En septembre, pour la première fois depuis la fin de l’apartheid, la chambre de la Cour suprême du sud de la province du Gauteng a jugé l’État responsable des préjudices subis par cinq détenus qui avaient été torturés à la prison de Leeuwkop, dans cette même province.

En juillet, Khayalihle Gwabuzela, aussi appelé Khaya Ngubane, a été déclaré coupable du meurtre, en mars 2022, d’Ayanda Ngila, défenseur des droits humains et dirigeant local d’Abahlali baseMjondolo (AbM), un collectif d’habitant·e·s des bidonvilles. Il a été condamné à 15 ans de réclusion. Aucune condamnation n’a été prononcée pour l’homicide, en 2022, de trois autres défenseur·e·s des droits humains du mouvement AbM.

RECOURS EXCESSIF À LA FORCE

La police sud-africaine a cette année encore eu recours à une force excessive, provoquant des blessures et des décès.

En juillet, huit agent·e·s des Services de protection présidentielle, qui assuraient le transport du vice-président, ont été filmés en train d’agresser des automobilistes sur une autoroute de la province du Gauteng. Ils ont été libérés sous caution en août et leur procès a été reporté à mai 2024.

HOMICIDES ILLÉGAUX

Au 14 février, la Direction indépendante d’enquête sur la police (IPID) avait entre ses mains 1 060 dossiers de personnes tuées dans des opérations policières.

En juillet, Karabo Chaka, 16 ans, a été tué pendant une manifestation dans le township de Slovo Park, au sud de Johannesburg. Une enquête était en cours pour déterminer s’il avait été tué par la police.

LIBERTÉ D’EXPRESSION ET D’ASSOCIATION

Des défenseur·e·s des droits humains, des militant·e·s et des lanceurs et lanceuses d’alerte étaient toujours en butte à des menaces et à des actes d’intimidation et de harcèlement. Patricia Mashale, policière lanceuse d’alerte qui aurait été licenciée pour avoir dénoncé les activités suspectes de responsables de la police sud-africaine, a dû entrer dans la clandestinité faute d’avoir reçu une protection.

Le ministère de la Justice et du Développement constitutionnel a rendu public en juillet un document de consultation présentant des propositions de réforme du régime de protection des lanceurs et lanceuses d’alerte en Afrique du Sud, afin de recueillir l’avis de la population.

[Consigne]: Relevez les noms de toutes les personnes mentionnées dans le texte sur les droits humains en Afrique du Sud.

[Données]:
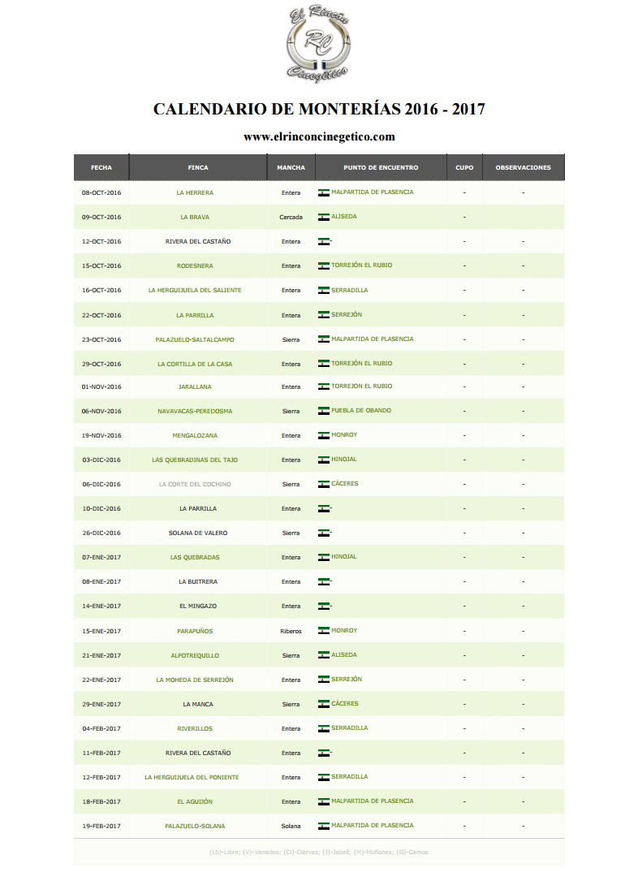This screenshot has height=885, width=638.
Task: Open the LAS QUEBRADINAS DEL TAJO link
Action: [x=195, y=460]
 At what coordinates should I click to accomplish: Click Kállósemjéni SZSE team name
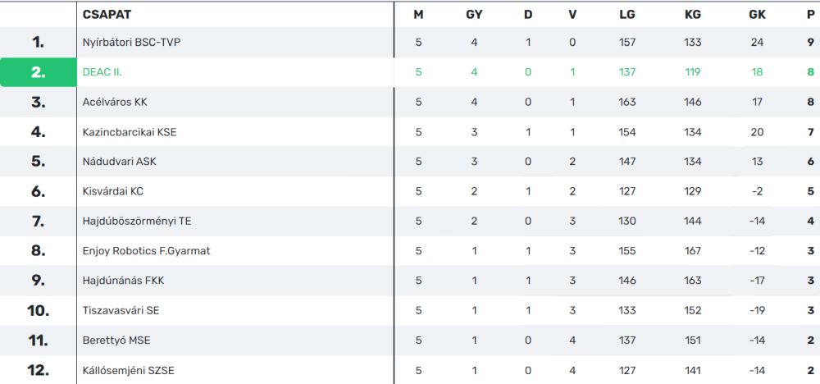pyautogui.click(x=128, y=370)
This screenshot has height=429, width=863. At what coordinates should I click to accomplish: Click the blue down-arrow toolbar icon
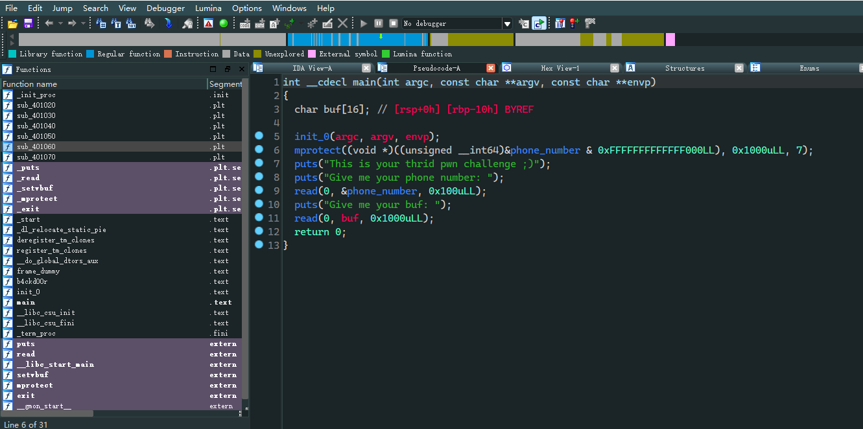(x=169, y=23)
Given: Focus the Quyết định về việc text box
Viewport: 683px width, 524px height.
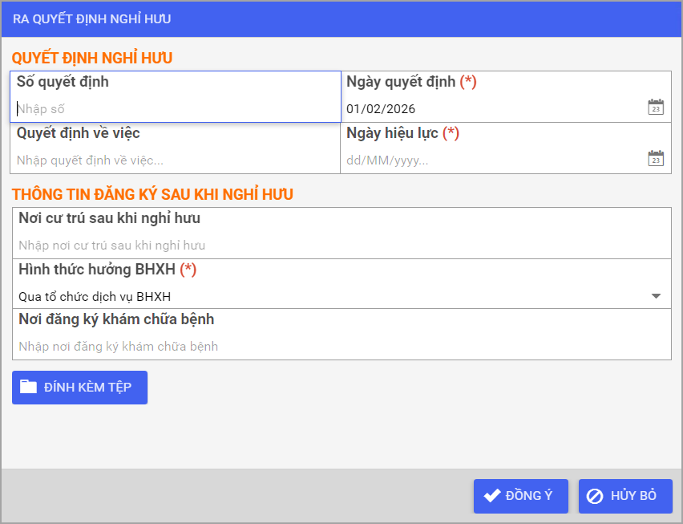Looking at the screenshot, I should point(175,160).
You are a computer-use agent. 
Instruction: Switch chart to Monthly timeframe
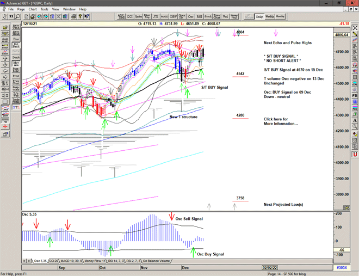(x=280, y=16)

[Corrigé]:
- Khayalihle Gwabuzela, aussi appelé Khaya Ngubane
- Ayanda Ngila
- Karabo Chaka
- Patricia Mashale